Margaret Sanger and Kathrine McCormick are two of the social activists I will be talking about in my presentations at the library during Women's History Month. Here is a large part of what I will say about them. I write my notes in my own "shorthand", I've tried to find all the words I've done that with and expand them into actual English words for you. If I missed any, I think you can figure out what I was saying........
"In People of the Century, Gloria Steinam states, “she taught us, first, to look at the world as if women mattered.” Born into an Irish working class family, Margaret witnessed her mother’s slow death, worn out after 18 pregnancies & 11 live births. While working as a nurse & midwife in t poorest neighborhoods of NYC in the yrs before WWI, she saw women deprived of their health, sexuality & ability to care for children already born. Contraceptive information was so suppressed by clergy-influenced, physician-accepted laws that it was a criminal offense to send it thru t mail. Yet the educated had access to such info and could buy “French” products, which were really condoms & other barrier methods & “feminine hygiene” products, which were really spermicides. The Comstock law of 1873, called for the “suppression of Trade in & Circulation of, obscene literature & articles of Immoral use.” The act made it a crime to use the USPS to send items of erotica, but also info about contraceptives, even descriptions of a woman’s reproductive system. Many woman did not have an iota of an idea of how they got pregnant, or that there was any way to not get pregnant other than abstinence, which was not always a choice for them. When as a nurse returning to the home of a woman who had suffered the end of her 9th pregnancy, the woman asked the doc that Margaret was working w/ “how do I stop getting pregnant?” the doc answered “tell your husband to sleep on the roof.” When M asked doctors the same question they told her that was info she did not need to know, even though she was a nurse & midwife.

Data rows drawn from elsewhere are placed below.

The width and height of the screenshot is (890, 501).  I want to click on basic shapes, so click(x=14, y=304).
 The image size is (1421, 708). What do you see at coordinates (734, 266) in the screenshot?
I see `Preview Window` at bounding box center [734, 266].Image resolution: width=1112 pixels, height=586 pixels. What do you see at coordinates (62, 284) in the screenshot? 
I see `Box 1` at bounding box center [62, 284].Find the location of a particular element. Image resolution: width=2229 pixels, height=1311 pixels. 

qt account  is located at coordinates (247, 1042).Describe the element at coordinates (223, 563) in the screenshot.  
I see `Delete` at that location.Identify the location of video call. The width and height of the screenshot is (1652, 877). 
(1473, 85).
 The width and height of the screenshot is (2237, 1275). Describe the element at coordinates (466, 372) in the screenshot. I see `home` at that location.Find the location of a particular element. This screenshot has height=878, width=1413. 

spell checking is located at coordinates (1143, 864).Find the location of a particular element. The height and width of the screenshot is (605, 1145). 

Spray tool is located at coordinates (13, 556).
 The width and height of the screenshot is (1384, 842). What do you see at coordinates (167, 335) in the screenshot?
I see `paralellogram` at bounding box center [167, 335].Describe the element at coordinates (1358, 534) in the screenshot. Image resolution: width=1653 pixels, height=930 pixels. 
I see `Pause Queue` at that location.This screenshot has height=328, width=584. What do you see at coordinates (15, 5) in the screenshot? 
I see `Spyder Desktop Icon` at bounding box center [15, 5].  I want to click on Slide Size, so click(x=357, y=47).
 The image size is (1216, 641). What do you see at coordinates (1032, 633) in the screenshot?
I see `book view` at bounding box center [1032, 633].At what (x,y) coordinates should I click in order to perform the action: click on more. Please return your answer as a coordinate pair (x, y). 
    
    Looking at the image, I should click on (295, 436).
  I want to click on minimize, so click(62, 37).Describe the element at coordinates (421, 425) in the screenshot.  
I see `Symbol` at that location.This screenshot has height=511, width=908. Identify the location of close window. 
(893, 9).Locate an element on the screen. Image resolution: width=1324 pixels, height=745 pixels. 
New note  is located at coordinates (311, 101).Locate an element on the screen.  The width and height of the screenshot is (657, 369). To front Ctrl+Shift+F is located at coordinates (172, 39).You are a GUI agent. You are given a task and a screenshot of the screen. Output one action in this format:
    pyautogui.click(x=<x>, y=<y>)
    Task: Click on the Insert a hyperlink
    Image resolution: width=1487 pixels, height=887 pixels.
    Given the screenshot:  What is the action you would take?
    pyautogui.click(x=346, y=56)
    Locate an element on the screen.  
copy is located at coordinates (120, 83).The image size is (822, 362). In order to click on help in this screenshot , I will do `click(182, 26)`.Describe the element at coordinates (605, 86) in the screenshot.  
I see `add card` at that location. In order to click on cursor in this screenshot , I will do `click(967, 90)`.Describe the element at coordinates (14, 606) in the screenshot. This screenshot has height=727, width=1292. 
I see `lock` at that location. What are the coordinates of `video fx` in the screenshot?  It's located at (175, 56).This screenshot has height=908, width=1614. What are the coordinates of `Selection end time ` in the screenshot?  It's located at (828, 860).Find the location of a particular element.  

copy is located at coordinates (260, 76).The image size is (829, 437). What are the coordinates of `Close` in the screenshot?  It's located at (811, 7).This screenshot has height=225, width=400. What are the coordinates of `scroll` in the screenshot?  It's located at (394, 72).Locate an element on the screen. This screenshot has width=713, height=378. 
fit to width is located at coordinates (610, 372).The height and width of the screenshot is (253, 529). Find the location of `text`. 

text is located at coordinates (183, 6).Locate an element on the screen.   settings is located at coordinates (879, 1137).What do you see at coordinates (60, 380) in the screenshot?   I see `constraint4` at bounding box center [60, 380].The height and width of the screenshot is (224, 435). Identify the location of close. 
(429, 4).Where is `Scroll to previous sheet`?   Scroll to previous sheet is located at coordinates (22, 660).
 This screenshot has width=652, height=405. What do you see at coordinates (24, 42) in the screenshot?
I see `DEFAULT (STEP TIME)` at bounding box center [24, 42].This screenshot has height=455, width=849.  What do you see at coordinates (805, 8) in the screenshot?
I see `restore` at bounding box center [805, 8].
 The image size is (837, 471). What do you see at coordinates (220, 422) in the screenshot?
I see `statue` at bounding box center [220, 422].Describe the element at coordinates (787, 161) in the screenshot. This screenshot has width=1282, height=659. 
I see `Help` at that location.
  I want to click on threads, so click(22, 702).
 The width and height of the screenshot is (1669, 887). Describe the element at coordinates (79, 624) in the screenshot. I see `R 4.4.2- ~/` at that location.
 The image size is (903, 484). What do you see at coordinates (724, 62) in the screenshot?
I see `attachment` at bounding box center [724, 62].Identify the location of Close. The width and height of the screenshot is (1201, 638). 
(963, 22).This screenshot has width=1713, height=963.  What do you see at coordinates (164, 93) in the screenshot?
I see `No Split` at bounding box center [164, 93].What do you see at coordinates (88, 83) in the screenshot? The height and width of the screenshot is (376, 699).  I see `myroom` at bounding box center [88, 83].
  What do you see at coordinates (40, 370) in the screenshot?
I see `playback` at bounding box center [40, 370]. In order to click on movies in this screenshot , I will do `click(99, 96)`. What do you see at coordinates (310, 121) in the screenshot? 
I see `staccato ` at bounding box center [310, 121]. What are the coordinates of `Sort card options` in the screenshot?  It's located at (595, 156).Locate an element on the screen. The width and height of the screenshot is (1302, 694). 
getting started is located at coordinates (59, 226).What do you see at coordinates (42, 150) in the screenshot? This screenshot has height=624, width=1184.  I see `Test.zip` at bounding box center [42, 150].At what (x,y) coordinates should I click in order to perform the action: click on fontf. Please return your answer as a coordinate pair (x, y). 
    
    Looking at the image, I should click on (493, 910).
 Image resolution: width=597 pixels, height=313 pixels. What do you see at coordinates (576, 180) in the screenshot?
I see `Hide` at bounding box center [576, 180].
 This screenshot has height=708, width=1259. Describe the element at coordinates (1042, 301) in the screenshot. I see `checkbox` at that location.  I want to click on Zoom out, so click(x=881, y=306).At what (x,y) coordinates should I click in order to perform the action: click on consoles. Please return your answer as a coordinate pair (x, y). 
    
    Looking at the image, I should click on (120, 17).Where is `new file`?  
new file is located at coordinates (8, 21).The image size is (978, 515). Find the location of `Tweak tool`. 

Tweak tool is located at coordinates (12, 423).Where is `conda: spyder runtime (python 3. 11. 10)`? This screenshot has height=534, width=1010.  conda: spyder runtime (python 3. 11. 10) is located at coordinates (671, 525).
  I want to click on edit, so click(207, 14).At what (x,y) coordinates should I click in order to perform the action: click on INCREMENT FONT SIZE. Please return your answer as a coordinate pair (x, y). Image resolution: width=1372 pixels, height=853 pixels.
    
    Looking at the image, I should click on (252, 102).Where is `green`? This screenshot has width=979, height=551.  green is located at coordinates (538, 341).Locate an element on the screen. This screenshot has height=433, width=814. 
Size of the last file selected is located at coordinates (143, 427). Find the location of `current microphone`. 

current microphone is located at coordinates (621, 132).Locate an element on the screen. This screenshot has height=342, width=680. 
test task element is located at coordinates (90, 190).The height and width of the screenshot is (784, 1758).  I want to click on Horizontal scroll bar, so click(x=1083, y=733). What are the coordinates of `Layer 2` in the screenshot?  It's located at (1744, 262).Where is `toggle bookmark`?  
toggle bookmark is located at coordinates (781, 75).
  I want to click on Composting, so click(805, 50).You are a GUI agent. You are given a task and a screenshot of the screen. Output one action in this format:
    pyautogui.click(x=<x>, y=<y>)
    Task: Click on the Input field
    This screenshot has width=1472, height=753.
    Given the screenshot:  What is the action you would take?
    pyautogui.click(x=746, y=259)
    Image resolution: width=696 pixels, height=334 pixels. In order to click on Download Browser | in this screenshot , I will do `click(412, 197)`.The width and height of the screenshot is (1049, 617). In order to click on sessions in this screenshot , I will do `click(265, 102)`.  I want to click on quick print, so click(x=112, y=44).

In a series of articles called “what every girl should know”, then in her own newspaper, The Woman Rebel, & finally thru neighborhood clinics that dispensed woman-controlled forms of “birth control” (a phrase she coined), Sanger put info & power into the hands of woman. While in Europe for a year, partly to avoid severe criminal penalties, partly for violating postal obscenity laws, she learned more about reproduction, contraception & the commonality of women’s experience. Condoms and diaphragms, that most Eur’n women were using , were not allowed to be bought or sold in the US. Her case was dismissed after her return to the States.
Sanger cont’d to push legal & social boundaries by initiating sex counseling, & opening the 1st birth control clinic in the US in NYC, which led to her arrest for distributing info on contraception & condoms & diaphragms. S felt that in order for women to have a more equal footing in society & to lead healthier lives, they needed to be able to determine when to bear children. She also wanted to prevent unsafe abortions, which were common at the time because abortions were usually illegal. She believed that while abortion was sometimes justified it should generally be avoided & she considered contraception the only practical way to avoid the use of abortions. She had seen more than one woman who after begging for info from a doctor as to how to prevent pregnancy, ending up dying of a self-induced abortion.
In 1921, S founded the American B C League, which became in 1942, Planned Parenthood Fed’n of Am, and organized the 1st international population conference. In NYC, she organized the 1st birth control clinic staffed by all-female docs, as well as a clinic in Harlem w/ an entirely Af-Amn staff. She had found that Eur’n immigrant woman in particular would not go to a male doc for info, & that Af-Am women, at a time when they may be given incorrect info, or be in danger of sterilization, were more comfortable going to an Af-Am staffed clinic.
In 1929 she formed the Natl Comm on Fed’l Legislation for Birth Control, which served as the focal point of her lobbying efforts to legalize contraception in the US.
Many drug companies or college labs would not do any research on an oral contraceptive because of the power of the Catholic Church & their opposition to all forms of contraception. Sanger worked for years to encourage scientists to develop a hormonal birth control method.
Thruout the 1920s Kathrine McCormick, a 1905 grad of MIT, w/ a degree in biology, worked w/ Sanger on birth control & other women’s issues. McC smuggled diaphragms from Europe to NYC for S’s clinical Research Bureau. In 1937 K’s mother died leaving her an estate of more than $10 mill. Her husband died in 1947, leaving an estate of over $35 mill. In 1953 McC met w/ Gregory Pincus who had been working on developing a hormonal b c method for 2yrs. McC agreed to fund Pincus’ research. The FDA approved the sale of the Pill in 1957 for menstrual disorders & added contraception in 1960. McC had provided almost the entire $2 mill it took to develop & test the oral contraceptive pill. She cont’d to fund b c research thru the 1960s.
Sanger was past 80 yrs old when she saw t 1st marketing of a contraceptive pill, which she helped develop. But legal change was slow. It took until 1965, a yr before her death, for the Sup Crt to strike down a Conn law that prohibited the use of contraception, even by married couples. This right was extended to unmarried couples only in 1972. This constitutionally guaranteed right to privacy would became as important to woman’s equality as the vote.